Presiden Prabowo Subianto mengundang sejumlah mantan Menteri Luar Negeri (Menlu) serta Wakil Menteri Luar Negeri (Wamenlu) ke Istana Kepresidenan di Jakarta pada Rabu, 4 Februari 2026.
Dari pantauan awak media beberapa mantan pejabat negara yang hadir di antaranya Menteri Luar Negeri 2009-2014 Mohammad Marty Muliana Natalegawa, Menteri Luar Negeri 2014-2024 Retno Lestari Priansari Marsudi, hingga Menteri Luar Negeri 1999-2001 Alwi Shihab.

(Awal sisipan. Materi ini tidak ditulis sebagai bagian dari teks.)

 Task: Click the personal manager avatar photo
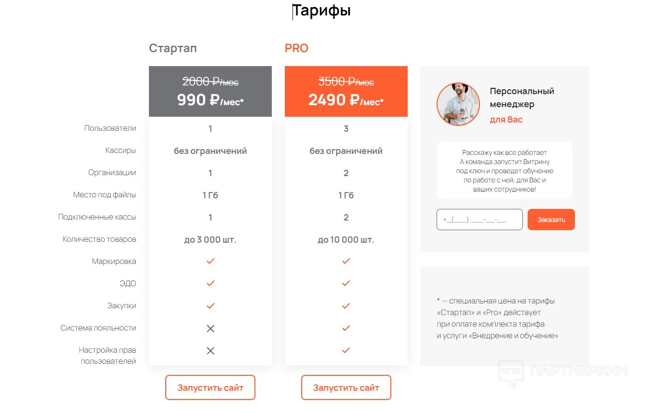point(458,104)
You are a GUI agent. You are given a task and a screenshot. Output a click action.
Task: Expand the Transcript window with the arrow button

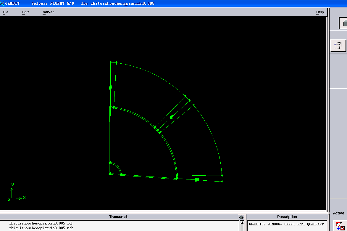click(241, 217)
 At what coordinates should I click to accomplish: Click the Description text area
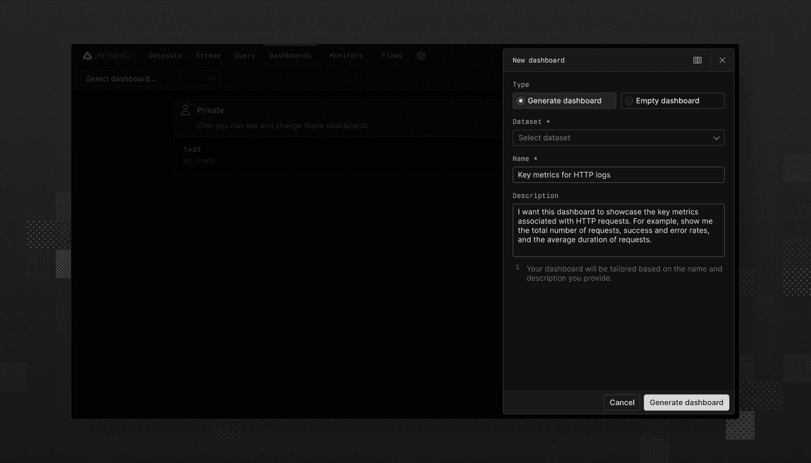(618, 230)
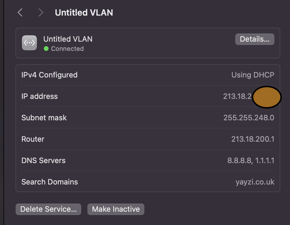Click the Untitled VLAN network icon
Viewport: 290px width, 225px height.
click(x=29, y=43)
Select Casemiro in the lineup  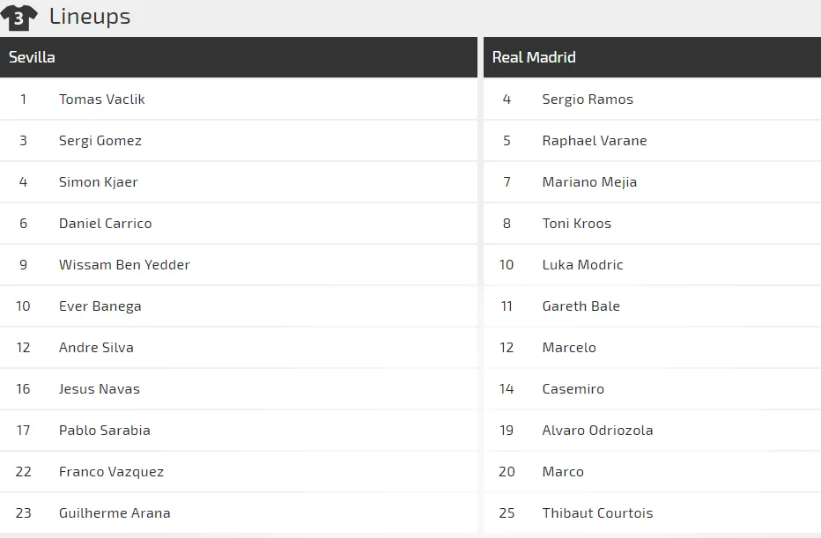pyautogui.click(x=573, y=389)
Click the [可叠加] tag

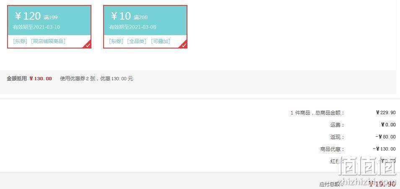coord(161,41)
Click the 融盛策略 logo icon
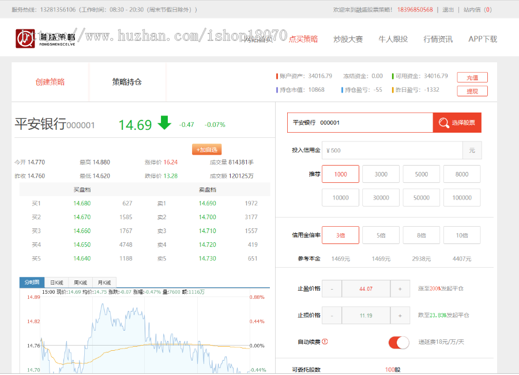This screenshot has height=375, width=519. pyautogui.click(x=24, y=38)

Selain para eks menteri, mantan Wakil Menteri Luar Negeri era Susilo Bambang Yudhoyono, Dino Patti Djalal, juga turut hadir memenuhi undangan Presiden Prabowo. Tak ketinggalan Wakil Menteri Luar Negeri Kabinet Merah Putih, Arrmanatha Christiawan Nasir dan Arif Havas Oegroseno juga tampak hadir pada kesempatan tersebut.

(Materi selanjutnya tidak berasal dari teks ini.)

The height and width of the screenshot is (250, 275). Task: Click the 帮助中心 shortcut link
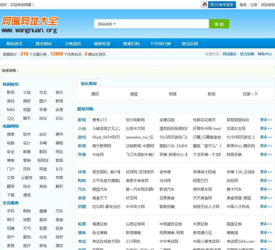265,54
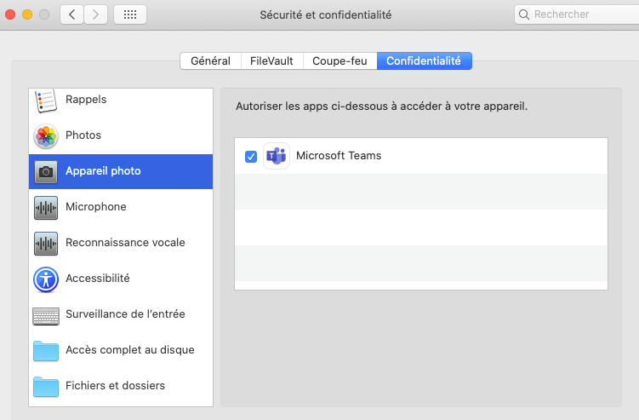Click the Accessibilité icon
The image size is (639, 420).
[45, 279]
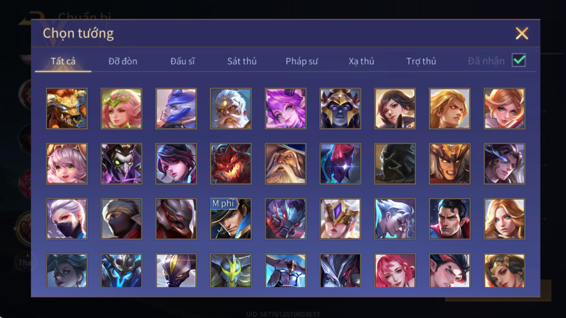Screen dimensions: 566x318
Task: Choose the Superman hero portrait
Action: (x=450, y=219)
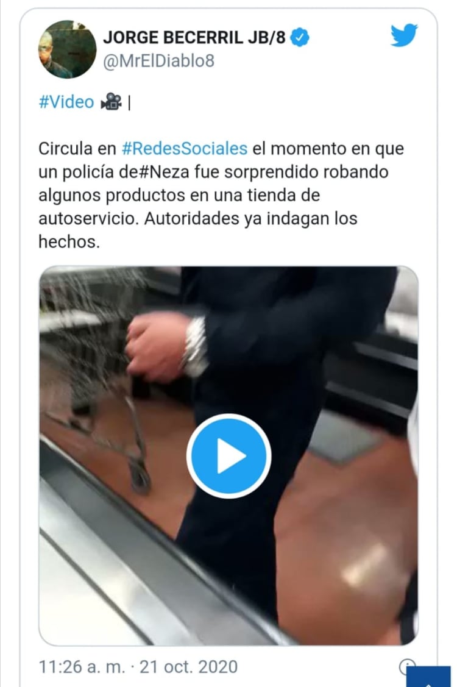Open the #RedesSociales hashtag
The width and height of the screenshot is (457, 687).
[x=185, y=149]
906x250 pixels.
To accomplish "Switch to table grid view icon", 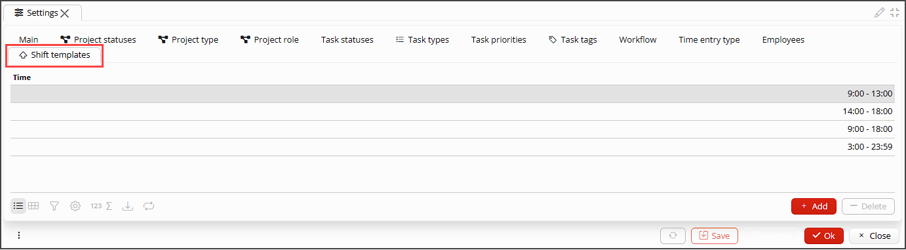I will (x=33, y=206).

Agenda Pertemuan Prabowo dan Mantan MenluPertemuan ini merupakan bagian dari upaya Prabowo untuk mendapatkan masukan dan saran menjelang pembentukan Dewan Perdamaian atau "Board of Peace". sebuah inisiatif yang ditujukan untuk menciptakan stabilitas di kawasan yang rawan konflik, khususnya berkaitan dengan isu Palestina.
Mantan Menlu era Abdurahman Wahid atau Gus Gur, Alwi Shihab menyampaikan kepada wartawan bahwa pertemuan ini bertujuan untuk mendapatkan pandangan dari para mantan pemimpin dalam bidang diplomasi yang diharapkan dapat diintegrasikan ke dalam kebijakan luar negeri Indonesia.
“Pak Presiden panggil kami ini yang bekas Menlu untuk mendapat masukan pendapat kami gimana, itu saja, saya sudah ada masukannya, enggal bisa saya sampaikan, disampaikan di depan presiden,” ucap Alwi, pada Rabu, 4 Februari 2026.
Alwi Shihab menilai pertemuan Prabowo dengan jajaran mantan menteri dan wakil menteri luar negeri ini positif. Menurut Alwi, Prabowo mengundang sekitar 20 tokoh hari ini.
Alwi menyebut salah satu yang akan dibahas mengenai urgensi bergabungnya Indonesia di Board of Peace. Ia mengatakan ada keuntungan sekaligus sejumlah catatan yang perlu diperhatikan.
“Jadi apa yang harus diperhatikan. Kan kita sudah masuk, masa kita bilang keluar? Kan tidak mungkin,” tutur Alwi.
Sementara itu, mantan Menteri Luar Negeri Marty Natalegawa menyampaikan bahwa dirinya menunggu penjelasan dan pandangan dari Presiden Prabowo terkait dengan isu keanggotaan Indonesia dalam Board of Peace (BoP) atau Dewan Perdamaian Gaza.
"Saya ada pandangan sendiri tapi saya ingin mendengar lagi pandangan, penjelasan nanti," ucap Marty.